Beneath the forest’s hilly and wooded terrain, coal has been seeking impossible peace for millennia. Independent men, operating outside the bounds of industrial capitalism and holding a status no other miner in the country claims, dig into the earth under conditions that seem relics of another age.
In scattered villages among the woods, we stop in the hazy light of a café. Huddled over their mugs, the locals eye our foreign-registered car with curiosity. Meanwhile, Franck carefully lays out his gear on the table for a final lens cleaning. He detaches the prism from the camera to polish it thoroughly, blowing off dust and specks of mold and moss; he finishes by meticulously wiping the lens with a spotless cloth.

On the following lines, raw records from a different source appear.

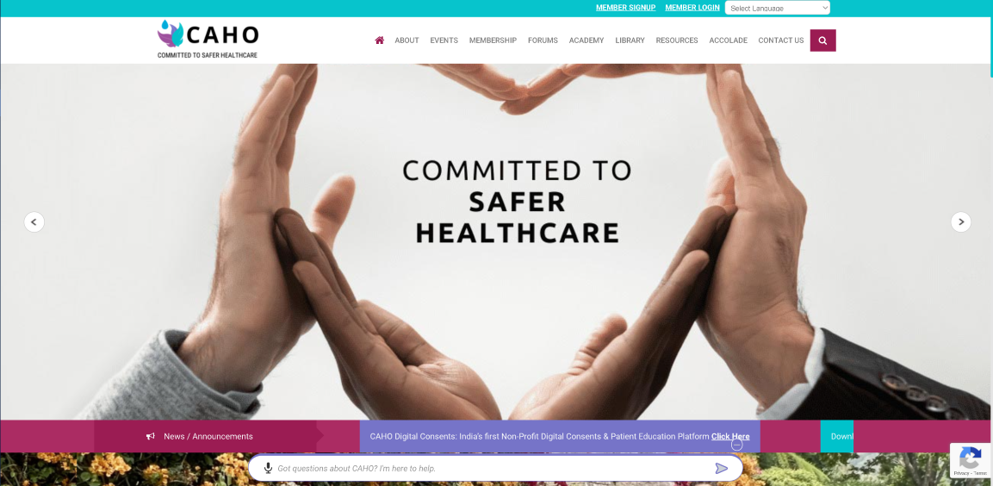The height and width of the screenshot is (486, 993).
Task: Open the Resources menu item
Action: coord(677,41)
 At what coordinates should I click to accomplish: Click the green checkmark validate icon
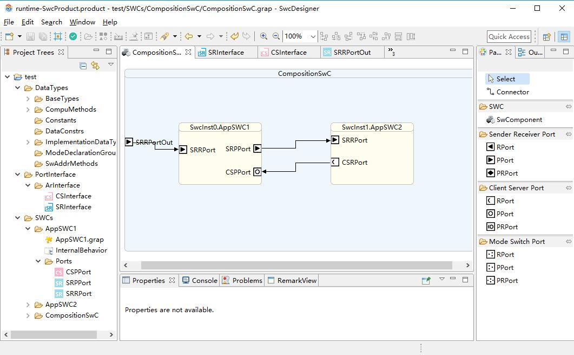73,36
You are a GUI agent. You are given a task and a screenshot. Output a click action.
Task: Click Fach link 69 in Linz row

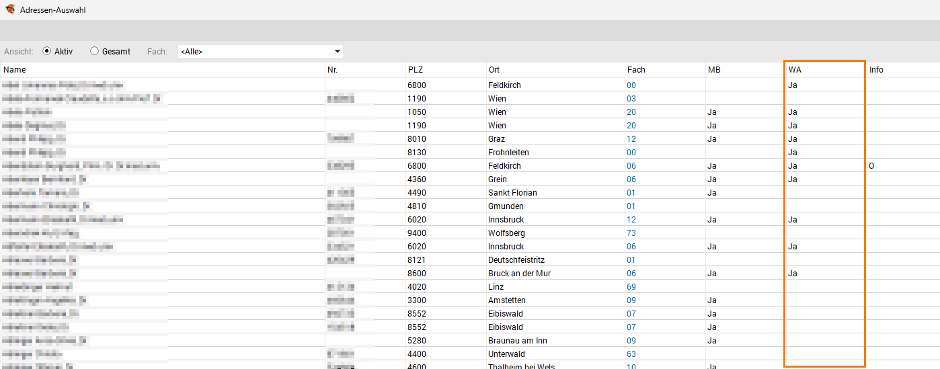[x=631, y=287]
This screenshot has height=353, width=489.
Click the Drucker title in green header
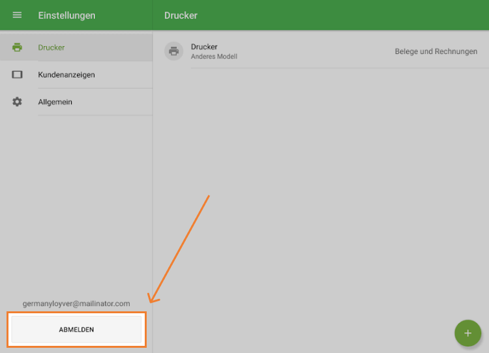181,15
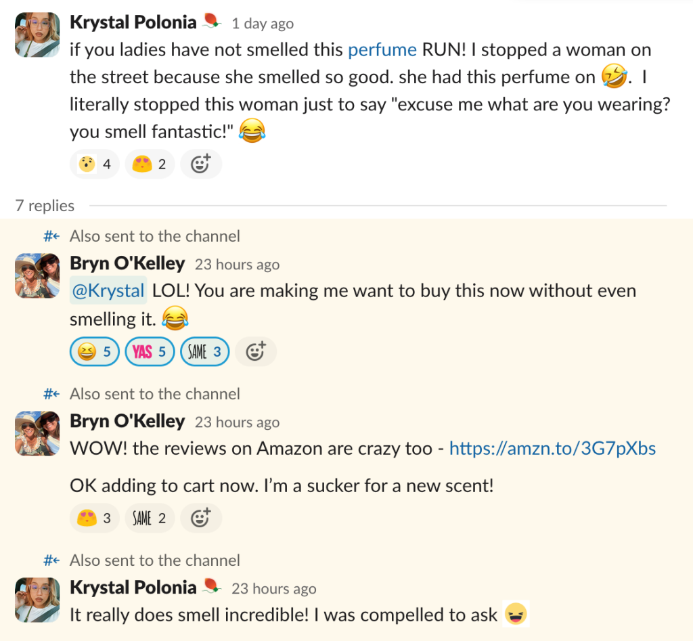Screen dimensions: 693x641
Task: Toggle the SAME reaction with 3
Action: point(204,351)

“You travelers?” a round-figured man with a shaved head approaches. His name is Billy. He’s chewing on a full English breakfast, beans, sausages, and fried eggs. At his side, two hefty Labradors sit at attention like soldiers, lost in dreams of meat dripping with grease from their master’s fork.
We share our project with him, this report on coal that’s had us gripped from the start. Mouth full, Billy suggests a few local spots : pubs, woodland walks, and, above all, the Hopewell Colliery, where “freeminers” lead guided tours.
“Freeminers aren’t like regular miners,” he tells us. “They work coal like craftsmen. You can’t just become a freeminer. They only exist in the Forest of Dean. Go to Hopewell, you’ll see.”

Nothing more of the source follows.